MATERIAL FOR THE TASK below:
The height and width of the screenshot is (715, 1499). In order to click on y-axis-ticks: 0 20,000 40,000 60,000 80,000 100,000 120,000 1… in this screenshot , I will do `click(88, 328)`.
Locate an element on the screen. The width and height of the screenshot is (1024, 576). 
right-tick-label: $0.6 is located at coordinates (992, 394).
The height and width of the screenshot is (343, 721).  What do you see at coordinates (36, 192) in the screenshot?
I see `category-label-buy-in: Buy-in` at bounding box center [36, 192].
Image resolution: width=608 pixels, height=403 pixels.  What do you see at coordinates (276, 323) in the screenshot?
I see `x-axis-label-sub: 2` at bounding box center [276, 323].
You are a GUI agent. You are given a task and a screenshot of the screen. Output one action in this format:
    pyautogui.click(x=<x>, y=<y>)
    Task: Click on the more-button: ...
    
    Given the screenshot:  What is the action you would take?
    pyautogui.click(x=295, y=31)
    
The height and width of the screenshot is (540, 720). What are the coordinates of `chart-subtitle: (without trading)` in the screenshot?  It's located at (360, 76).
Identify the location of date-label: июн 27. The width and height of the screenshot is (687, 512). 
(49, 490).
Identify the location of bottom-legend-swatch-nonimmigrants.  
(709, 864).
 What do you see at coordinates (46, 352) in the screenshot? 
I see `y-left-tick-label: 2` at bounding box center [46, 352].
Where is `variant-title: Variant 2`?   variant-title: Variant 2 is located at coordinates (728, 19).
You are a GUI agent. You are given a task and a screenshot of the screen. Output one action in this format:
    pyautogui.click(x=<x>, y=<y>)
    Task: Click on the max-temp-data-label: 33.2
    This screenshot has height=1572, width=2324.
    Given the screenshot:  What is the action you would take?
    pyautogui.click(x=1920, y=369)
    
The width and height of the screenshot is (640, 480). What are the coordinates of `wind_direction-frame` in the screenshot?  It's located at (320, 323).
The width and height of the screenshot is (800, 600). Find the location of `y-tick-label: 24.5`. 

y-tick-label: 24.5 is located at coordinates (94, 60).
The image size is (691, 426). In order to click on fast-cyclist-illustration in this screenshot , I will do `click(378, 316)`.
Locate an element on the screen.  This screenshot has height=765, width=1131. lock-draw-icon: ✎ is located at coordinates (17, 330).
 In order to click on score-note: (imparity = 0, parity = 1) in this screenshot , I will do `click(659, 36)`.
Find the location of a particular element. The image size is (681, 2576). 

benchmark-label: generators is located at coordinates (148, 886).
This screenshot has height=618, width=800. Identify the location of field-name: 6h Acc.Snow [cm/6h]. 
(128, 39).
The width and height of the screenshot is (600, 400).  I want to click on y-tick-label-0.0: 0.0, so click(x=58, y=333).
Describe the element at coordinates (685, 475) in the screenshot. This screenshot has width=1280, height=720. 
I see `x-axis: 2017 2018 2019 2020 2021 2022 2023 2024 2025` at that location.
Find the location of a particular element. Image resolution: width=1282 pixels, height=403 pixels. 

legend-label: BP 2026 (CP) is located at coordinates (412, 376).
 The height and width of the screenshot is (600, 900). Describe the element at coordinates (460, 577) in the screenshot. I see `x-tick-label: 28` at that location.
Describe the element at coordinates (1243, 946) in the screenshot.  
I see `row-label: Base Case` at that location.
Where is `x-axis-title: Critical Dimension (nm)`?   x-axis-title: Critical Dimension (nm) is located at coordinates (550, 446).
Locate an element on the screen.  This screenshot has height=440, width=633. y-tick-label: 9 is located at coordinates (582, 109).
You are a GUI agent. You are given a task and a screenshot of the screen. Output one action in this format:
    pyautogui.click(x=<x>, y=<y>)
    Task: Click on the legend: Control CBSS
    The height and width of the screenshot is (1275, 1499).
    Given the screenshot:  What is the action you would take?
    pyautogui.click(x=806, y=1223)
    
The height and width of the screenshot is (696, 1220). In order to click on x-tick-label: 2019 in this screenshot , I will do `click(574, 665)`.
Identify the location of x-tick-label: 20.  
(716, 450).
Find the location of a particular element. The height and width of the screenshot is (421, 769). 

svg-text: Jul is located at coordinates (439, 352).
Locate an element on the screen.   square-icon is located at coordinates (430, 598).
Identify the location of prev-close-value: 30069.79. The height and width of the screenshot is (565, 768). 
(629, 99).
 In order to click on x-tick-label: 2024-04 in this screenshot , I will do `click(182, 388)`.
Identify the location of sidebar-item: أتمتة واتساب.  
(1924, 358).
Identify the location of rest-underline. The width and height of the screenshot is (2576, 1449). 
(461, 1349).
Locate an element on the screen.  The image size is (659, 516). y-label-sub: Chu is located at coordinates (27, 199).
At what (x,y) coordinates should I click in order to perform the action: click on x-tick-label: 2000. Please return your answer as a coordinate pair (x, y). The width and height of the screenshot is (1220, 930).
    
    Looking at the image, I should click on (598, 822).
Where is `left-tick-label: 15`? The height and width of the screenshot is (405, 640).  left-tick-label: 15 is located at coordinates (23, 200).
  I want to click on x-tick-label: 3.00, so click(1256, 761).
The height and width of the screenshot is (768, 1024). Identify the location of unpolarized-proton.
End of MATERIAL FOR THE TASK.
WHAT THE TASK ASKS
Copy every one of the entries above word for word, keeping each line as it stands.

TASK ANSWER
The height and width of the screenshot is (715, 1499). In order to click on y-axis-ticks: 0 20,000 40,000 60,000 80,000 100,000 120,000 1… in this screenshot , I will do `click(88, 328)`.
Locate an element on the screen. The width and height of the screenshot is (1024, 576). 
right-tick-label: $0.6 is located at coordinates (992, 394).
The height and width of the screenshot is (343, 721).  What do you see at coordinates (36, 192) in the screenshot?
I see `category-label-buy-in: Buy-in` at bounding box center [36, 192].
Image resolution: width=608 pixels, height=403 pixels.  What do you see at coordinates (276, 323) in the screenshot?
I see `x-axis-label-sub: 2` at bounding box center [276, 323].
You are a GUI agent. You are given a task and a screenshot of the screen. Output one action in this format:
    pyautogui.click(x=<x>, y=<y>)
    Task: Click on the more-button: ...
    
    Given the screenshot:  What is the action you would take?
    pyautogui.click(x=295, y=31)
    
The height and width of the screenshot is (540, 720). What are the coordinates of `chart-subtitle: (without trading)` in the screenshot?  It's located at (360, 76).
Identify the location of date-label: июн 27. The width and height of the screenshot is (687, 512). 
(49, 490).
Identify the location of bottom-legend-swatch-nonimmigrants.  
(709, 864).
 What do you see at coordinates (46, 352) in the screenshot? 
I see `y-left-tick-label: 2` at bounding box center [46, 352].
Where is `variant-title: Variant 2`?   variant-title: Variant 2 is located at coordinates (728, 19).
You are a GUI agent. You are given a task and a screenshot of the screen. Output one action in this format:
    pyautogui.click(x=<x>, y=<y>)
    Task: Click on the max-temp-data-label: 33.2
    This screenshot has height=1572, width=2324.
    Given the screenshot:  What is the action you would take?
    pyautogui.click(x=1920, y=369)
    
The width and height of the screenshot is (640, 480). What are the coordinates of `wind_direction-frame` in the screenshot?  It's located at (320, 323).
The width and height of the screenshot is (800, 600). Find the location of `y-tick-label: 24.5`. 

y-tick-label: 24.5 is located at coordinates (94, 60).
The image size is (691, 426). In order to click on fast-cyclist-illustration in this screenshot , I will do `click(378, 316)`.
Locate an element on the screen.  This screenshot has height=765, width=1131. lock-draw-icon: ✎ is located at coordinates (17, 330).
 In order to click on score-note: (imparity = 0, parity = 1) in this screenshot , I will do `click(659, 36)`.
Find the location of a particular element. The image size is (681, 2576). 

benchmark-label: generators is located at coordinates (148, 886).
This screenshot has height=618, width=800. Identify the location of field-name: 6h Acc.Snow [cm/6h]. 
(128, 39).
The width and height of the screenshot is (600, 400).  I want to click on y-tick-label-0.0: 0.0, so click(x=58, y=333).
Describe the element at coordinates (685, 475) in the screenshot. This screenshot has width=1280, height=720. 
I see `x-axis: 2017 2018 2019 2020 2021 2022 2023 2024 2025` at that location.
Find the location of a particular element. Image resolution: width=1282 pixels, height=403 pixels. 

legend-label: BP 2026 (CP) is located at coordinates (412, 376).
 The height and width of the screenshot is (600, 900). Describe the element at coordinates (460, 577) in the screenshot. I see `x-tick-label: 28` at that location.
Describe the element at coordinates (1243, 946) in the screenshot.  
I see `row-label: Base Case` at that location.
Where is `x-axis-title: Critical Dimension (nm)`?   x-axis-title: Critical Dimension (nm) is located at coordinates (550, 446).
Locate an element on the screen.  This screenshot has height=440, width=633. y-tick-label: 9 is located at coordinates (582, 109).
You are a GUI agent. You are given a task and a screenshot of the screen. Output one action in this format:
    pyautogui.click(x=<x>, y=<y>)
    Task: Click on the legend: Control CBSS
    The height and width of the screenshot is (1275, 1499).
    Given the screenshot:  What is the action you would take?
    pyautogui.click(x=806, y=1223)
    
The height and width of the screenshot is (696, 1220). In order to click on x-tick-label: 2019 in this screenshot , I will do `click(574, 665)`.
Identify the location of x-tick-label: 20.  
(716, 450).
Find the location of a particular element. The height and width of the screenshot is (421, 769). 

svg-text: Jul is located at coordinates (439, 352).
Locate an element on the screen.   square-icon is located at coordinates (430, 598).
Identify the location of prev-close-value: 30069.79. The height and width of the screenshot is (565, 768). 
(629, 99).
 In order to click on x-tick-label: 2024-04 in this screenshot , I will do `click(182, 388)`.
Identify the location of sidebar-item: أتمتة واتساب.  
(1924, 358).
Identify the location of rest-underline. The width and height of the screenshot is (2576, 1449). 
(461, 1349).
Locate an element on the screen.  The image size is (659, 516). y-label-sub: Chu is located at coordinates (27, 199).
At what (x,y) coordinates should I click in order to perform the action: click on x-tick-label: 2000. Please return your answer as a coordinate pair (x, y). The width and height of the screenshot is (1220, 930).
    
    Looking at the image, I should click on (598, 822).
Where is `left-tick-label: 15`? The height and width of the screenshot is (405, 640).  left-tick-label: 15 is located at coordinates (23, 200).
  I want to click on x-tick-label: 3.00, so click(1256, 761).
The height and width of the screenshot is (768, 1024). Identify the location of unpolarized-proton.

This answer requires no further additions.